En finir avec le préjugé déficitariste

dimanche 12 décembre 2021, par Lisa Tierny

Le hasard des affectations m’a souvent amenée à enseigner en milieu populaire ; ça m’allait très bien puisque c’est cohérent avec mes principes pédagogiques et politiques. Toutes et tous méritent de recevoir un enseignement de qualité et à plus forte raison celles et ceux qui seraient privés d’une culture académique au sein de leur famille [1]. Pleine d’ambitions et de convictions, j’ai tenté d’œuvrer à la démocratisation de l’enseignement de la philosophie. Face à des élèves a priori éloignés de la culture scolaire, j’ai à cœur de rendre la philosophie accessible et encapacitante ; je veux qu’ils se sentent légitimes à pratiquer l’activité philosophique et qu’ils y prennent du plaisir.

Après six années d’enseignement, force est de constater que j’ai adopté une posture et une pratique pédagogiques qui m’ont empêchée d’atteindre mes objectifs et dont j’ai réalisé que les fondements défavorisaient en réalité mes élèves, déjà défavorisés. Retour d’expérience.

Enseigner en milieu populaire : le préjugé « déficitariste »

Face aux élèves des milieux populaires : la bienveillance au détriment de l’exigence
J’ai tôt fait de constater la faiblesse du capital linguistique et culturel de mes élèves : j’ai été déconcertée par les très nombreuses questions de vocabulaire lorsque nous travaillions un texte, alors que je pensais pourtant ces termes connus de toutes et tous ; mes tentatives de clarification par des exemples historiques, politiques, culturels ou d’actualité trouvaient rarement un écho chez mes élèves. Ces premières déconvenues ont forgé chez moi la conviction qu’en raison de ce que je percevais comme un « handicap » socio-culturel, ils seraient nécessairement mis en échec si je n’adaptais pas mon enseignement de manière à le leur rendre accessible. J’ai ainsi adopté une démarche très bienveillante, qui se caractérise par une tendance à alléger, voire simplifier les compétences et les attendus. Cela se manifeste notamment par ma notation indulgente et favorable (les fautes de langues ne sont pas pénalisées ; les devoirs et exercices ne sont pas coefficientés) ou ma « traduction » des textes. Globalement, je contournais les difficultés dès que je les pressentais et me réjouissais de l’effet qu’une telle pratique provoquait chez mes élèves. Ils se sentaient en confiance et s’imaginaient même être des « boss » ou des « génies »de la philo, quand ils parvenaient enfin à trouver la réponse à une question pourtant simple. Leur illusion de réussite fonctionnait comme le moteur de leur désir et de leur investissement. J’ai donc adopté une démarche bienveillante, voire complaisante, au détriment d’une pratique exigeante qui imposerait aux élèves de se confronter à leurs difficultés.
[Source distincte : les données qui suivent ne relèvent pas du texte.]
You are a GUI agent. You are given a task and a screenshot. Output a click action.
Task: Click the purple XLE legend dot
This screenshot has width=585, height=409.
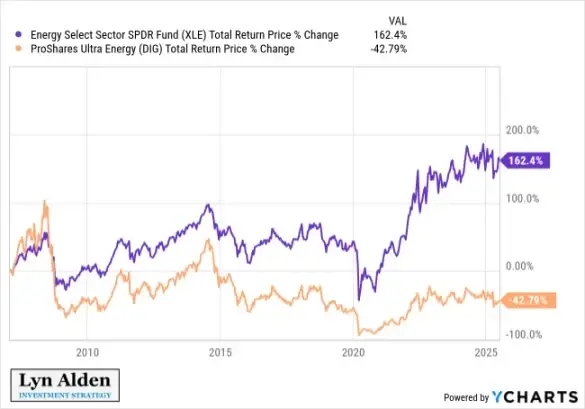pyautogui.click(x=18, y=34)

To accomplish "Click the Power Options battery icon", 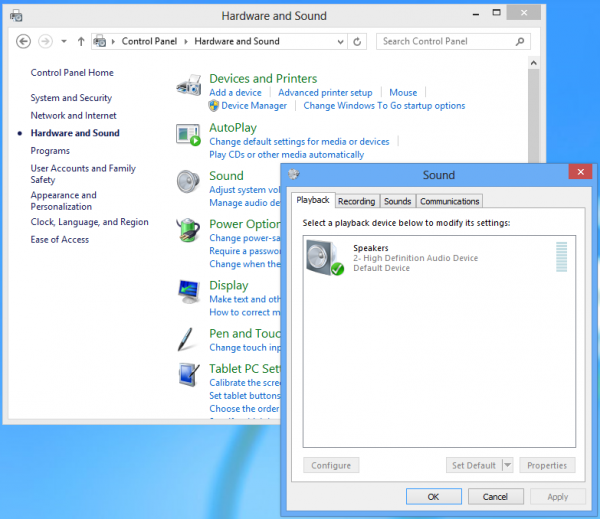I will (x=188, y=231).
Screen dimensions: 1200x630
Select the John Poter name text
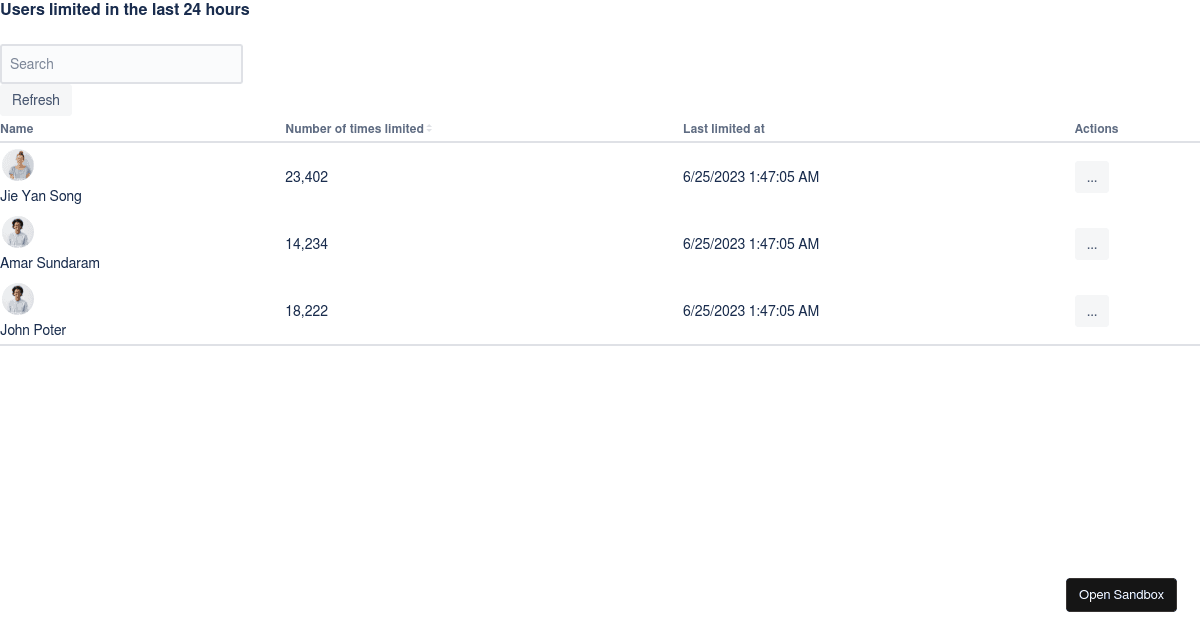pyautogui.click(x=33, y=330)
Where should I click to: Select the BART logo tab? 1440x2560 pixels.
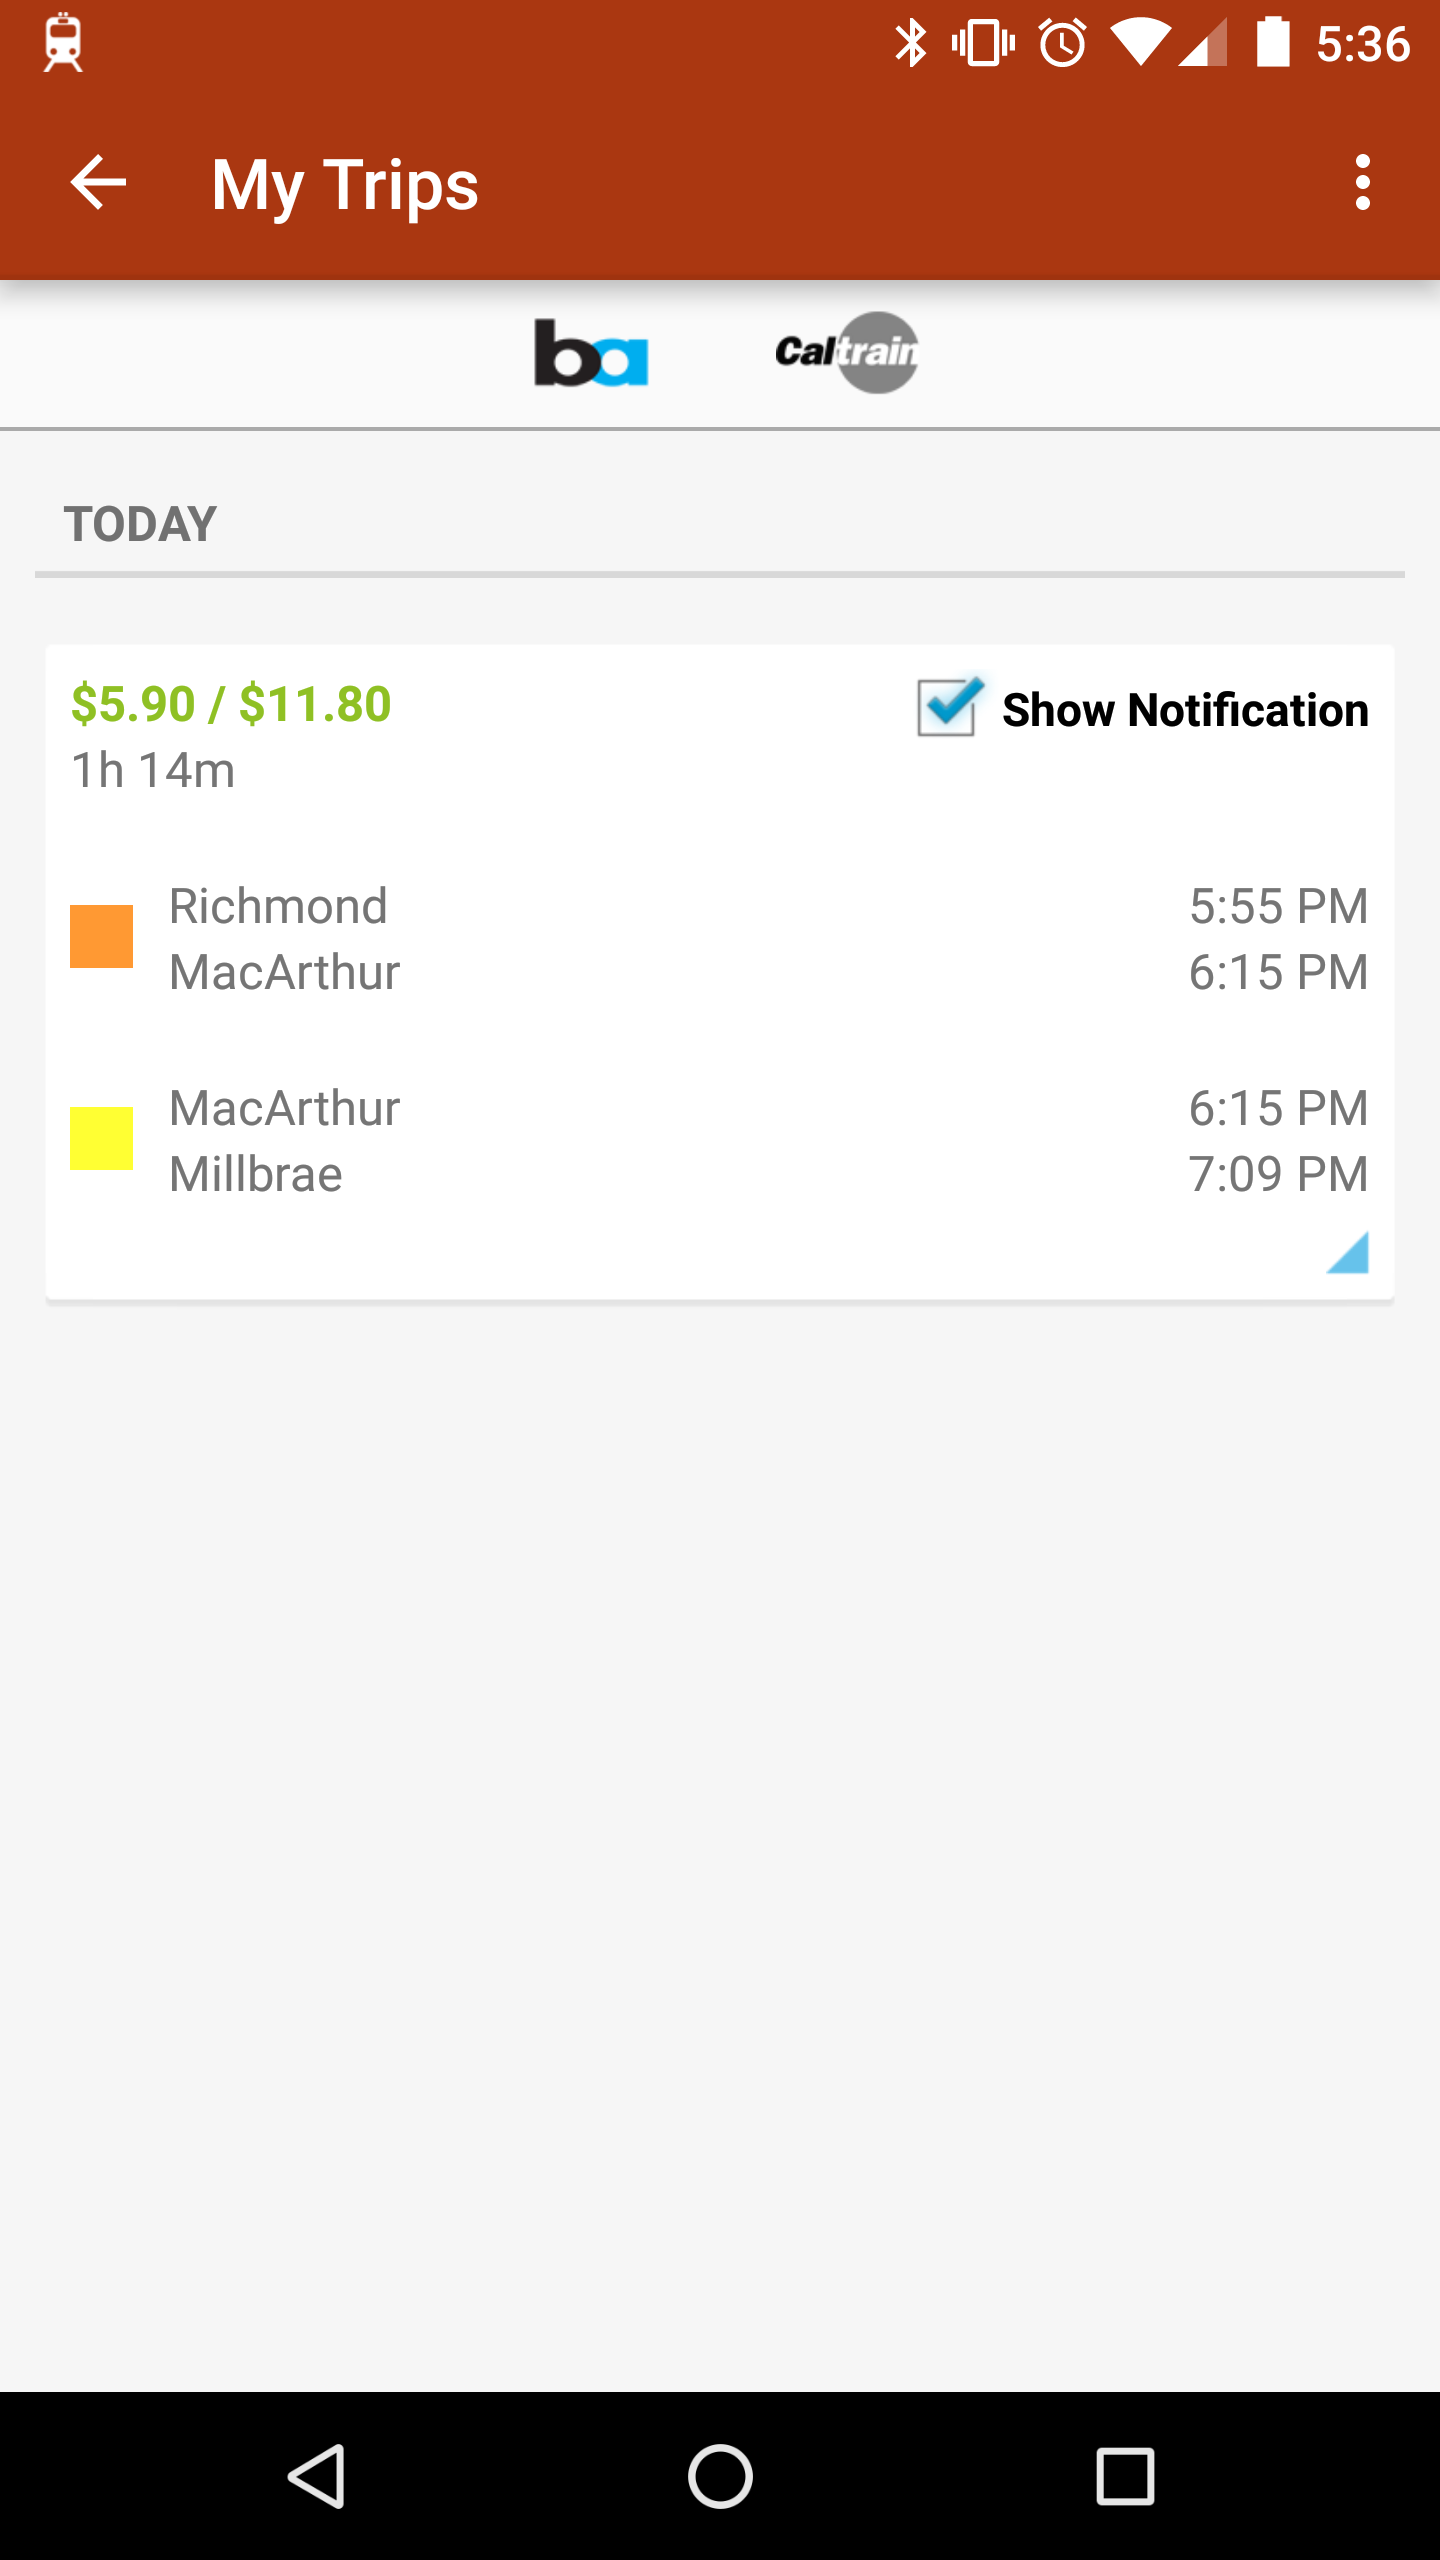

Le fondement théorique de ma posture : le « paradigme déficitariste »

En réalité, la problématique pédagogique à laquelle je me suis retrouvée confrontée est loin d’être originale. Elle s’inscrit dans la continuité des interrogations qui ont accompagné le mouvement de massification scolaire. C’est notamment la découverte des travaux du sociologue Jean-Pierre Terrail qui m’a permis de comprendre l’ancrage de ma posture et de ma pratique. Afin de mettre fin à une logique de sélection des élites et d’œuvrer à la démocratisation de l’accès à l’école, l’institution scolaire a progressivement adopté depuis la fin de la Seconde Guerre mondiale ce que Terrail qualifie de « paradigme déficitariste » : la volonté d’augmenter les effectifs et celle de promouvoir « l’égalité des chances » repose en effet sur le présupposé qu’il existe un « déficit socio-culturel » chez les enfants issus des classes populaires. Ce préjugé déficitariste repose sur « la conviction (...) qu’une confrontation trop brutale aux savoirs abstraits et "cultivés" condamnerait [les jeunes issus des classes populaires] à l’échec » [2] ; ce nouveau paradigme a ainsi conduit à baisser les exigences intellectuelles, à plus forte raison auprès des enfants considérés a priori comme privés de capital culturel.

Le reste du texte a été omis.